Trajectory Transformer also reached or exceeded state-of-art algorithms on Offline reinforcement learning and Goal-conditioned reinforcement learning tasks. Please refer the paper for more details.

Discussion

The above two papers demonstrated that transformer are able to deliver or exceed state-of-art performance in various RL tasks. The Decision Transformer present that it is possible to use transformer to tackle the credit assignment problem and the delayed/sparse reward problem in RL. The Trajectory Transformer show the advantage of incorporating long-horizon dependency into RL.

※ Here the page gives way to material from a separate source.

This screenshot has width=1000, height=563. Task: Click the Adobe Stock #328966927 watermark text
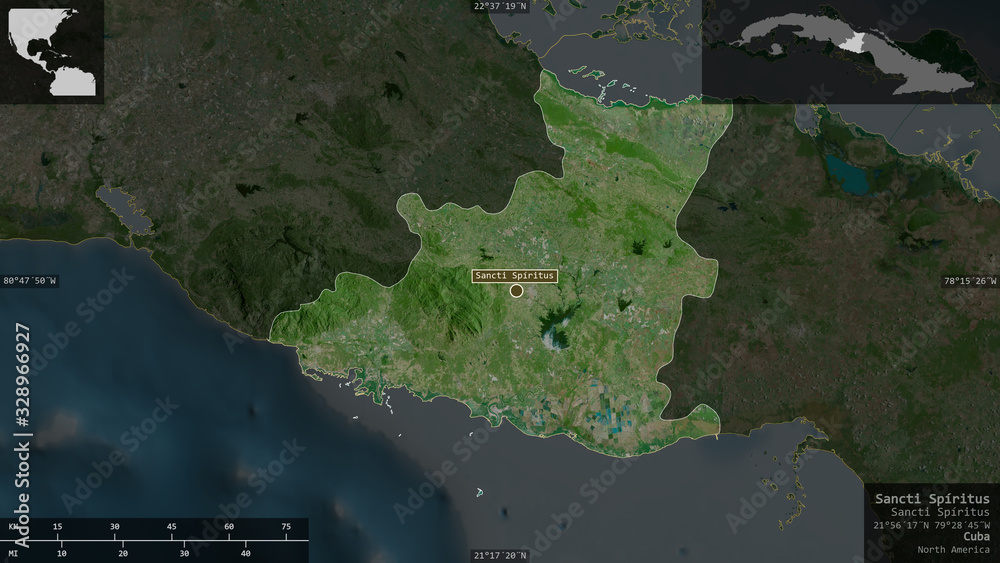[x=22, y=435]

The authors categorize their work as investigations of if RL can be reframed as a supervised learning problem and solved by transformers. While transformers delivers promising results, their disadvantages also need to be highlighted: prediction with Transformers is currently slower and more resource-intensive, requiring up to multiple seconds for action selection when the context window grows too large and precludes application of real-time control.

In the Trajectory Transformer paper, the authors discussed their vision: we aim to replace as much of the RL pipeline as possible with sequence modeling, so as to produce a simpler method whose effectiveness is determined by the representational capacity of the sequence model rather than algorithmic sophistication. In contrast, most of the state-of-art RL agents are very complex and requires distinct architecture to solve their domain problem. For example, “actor-critic algorithms require separate actors and critics, model-based algorithms require predictive dynamics models, and offline RL methods often require estimation of the behavior policy.” If researcher could unify different model architectures into a single high high-capacity sequence model, it is possible to develop a transferable benchmark model like ResNet for CV tasks or BERT for NLP tasks. If you have backgrounds in RL, I strongly recommend you to read the first two sections of Trajectory Transformer paper where the authors delivered a much detailed discussion on their motivations.